### DIRECTION:
Please reproduce every line of the material below, requests included, shifting each coordinate in the answers up by 42. Leave the pictures out.

### DATA FOR THE TASK:
---

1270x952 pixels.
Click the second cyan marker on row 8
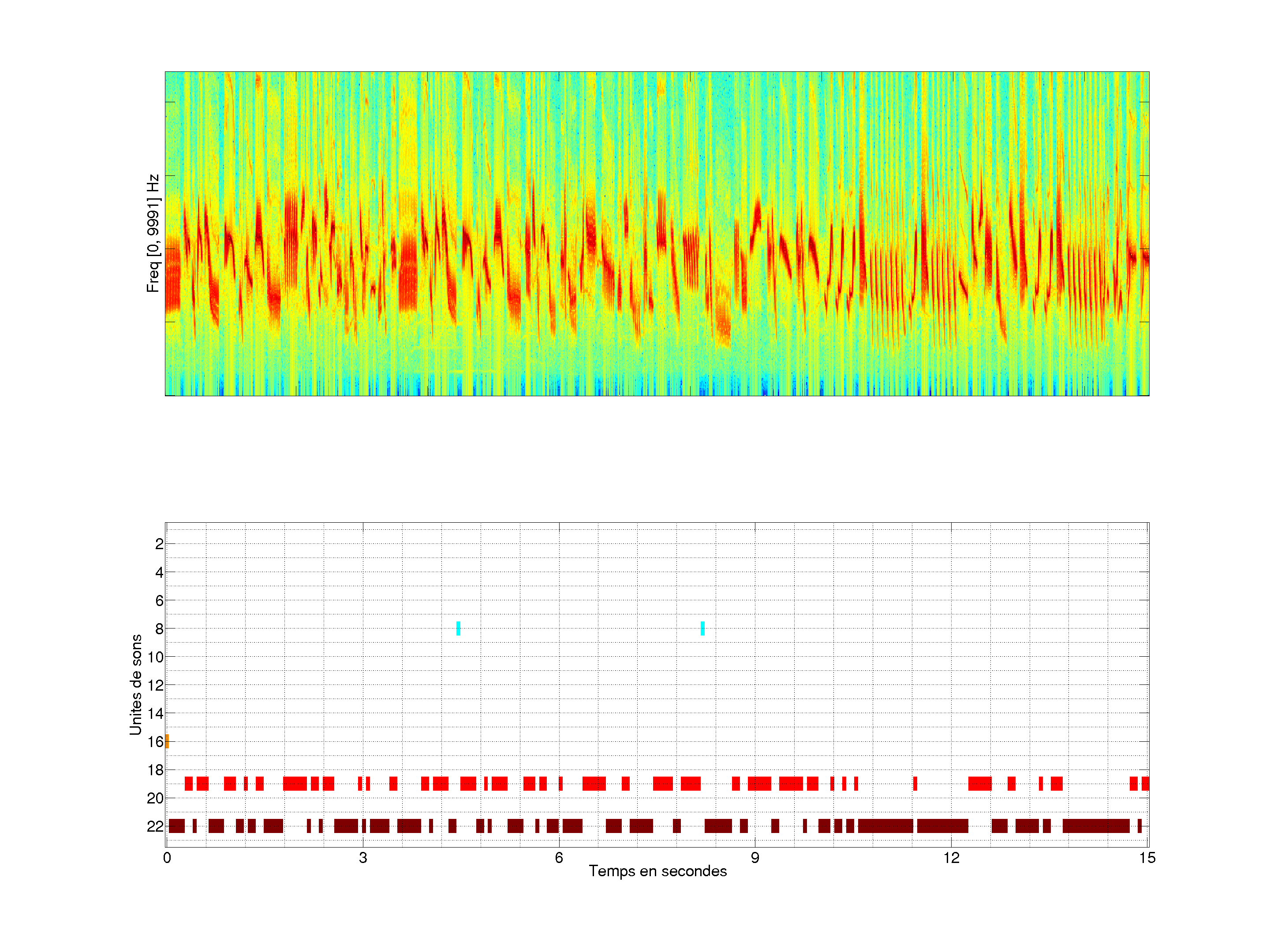point(703,628)
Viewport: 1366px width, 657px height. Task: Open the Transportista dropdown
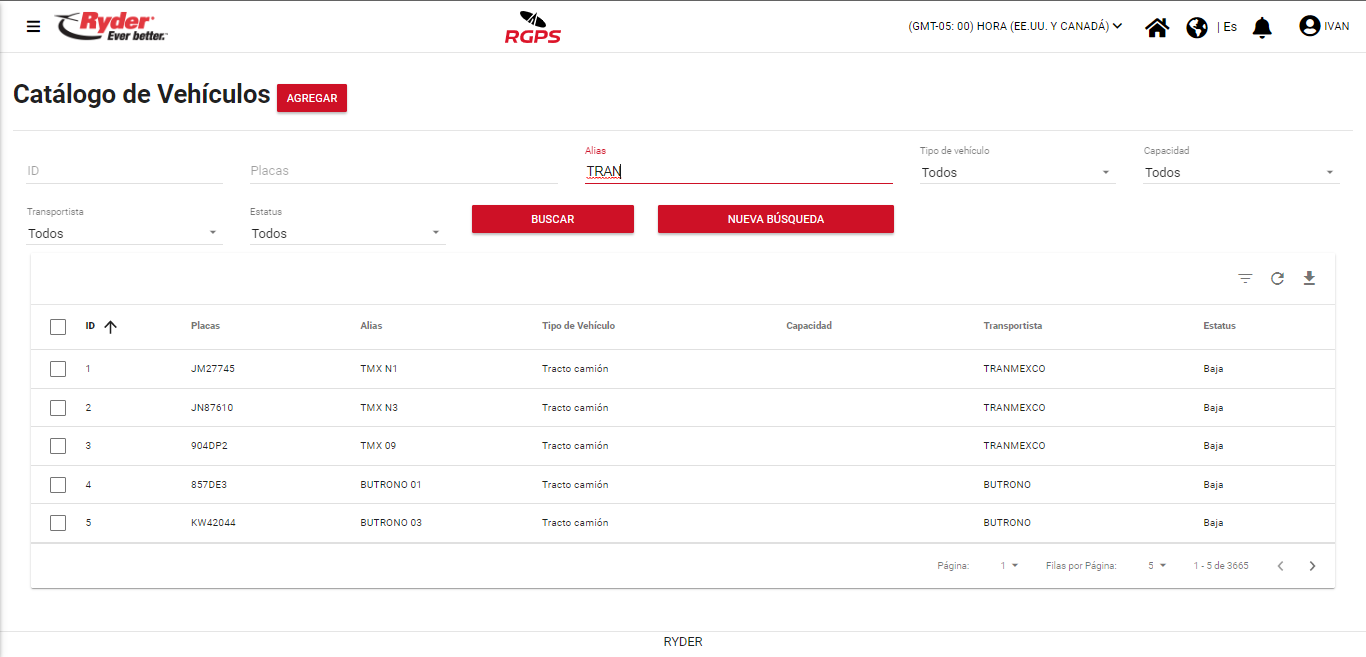pyautogui.click(x=122, y=234)
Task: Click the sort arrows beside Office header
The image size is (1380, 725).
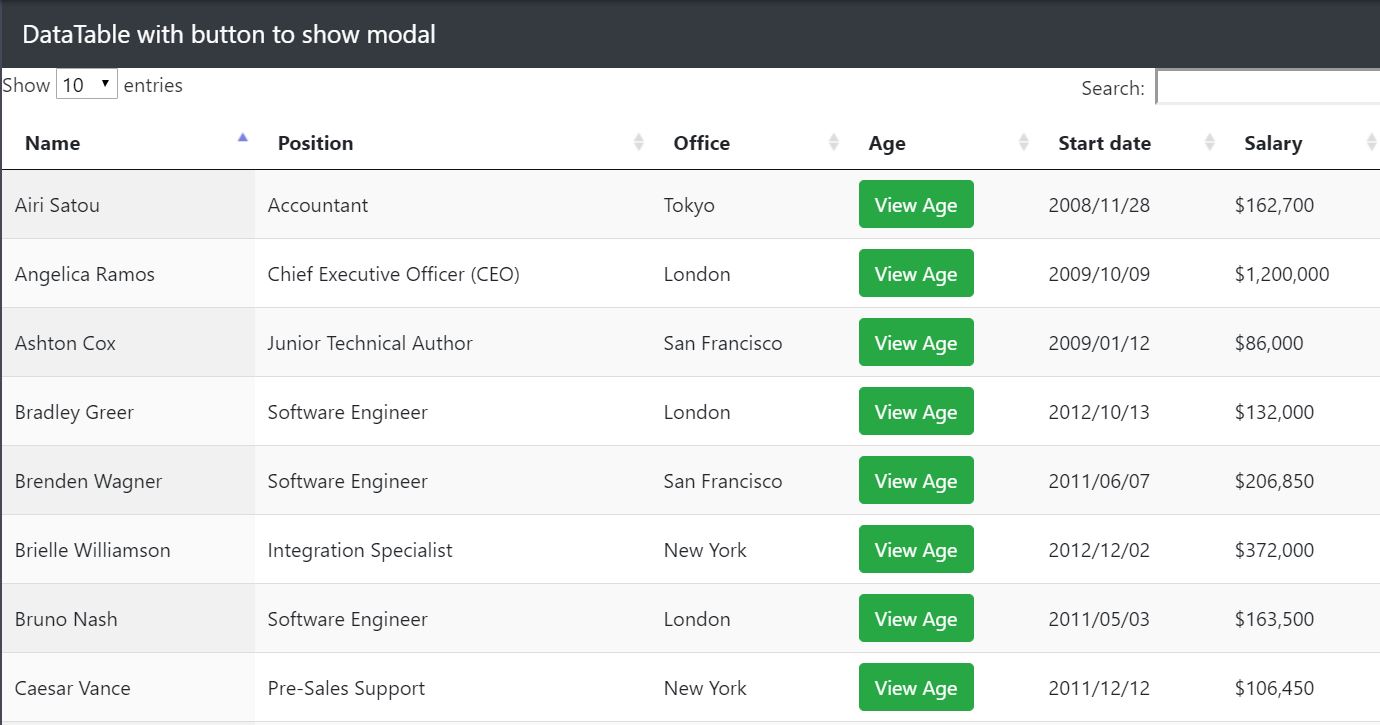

---

### COMPLETE RESPONSE:
1270x952 pixels.
Click the second cyan marker on row 8
point(745,670)
Viewport: 1366px width, 657px height. Task: Open the Transportista dropdown
pyautogui.click(x=164, y=276)
Task: Click the sort arrows beside Office header
The image size is (1380, 725).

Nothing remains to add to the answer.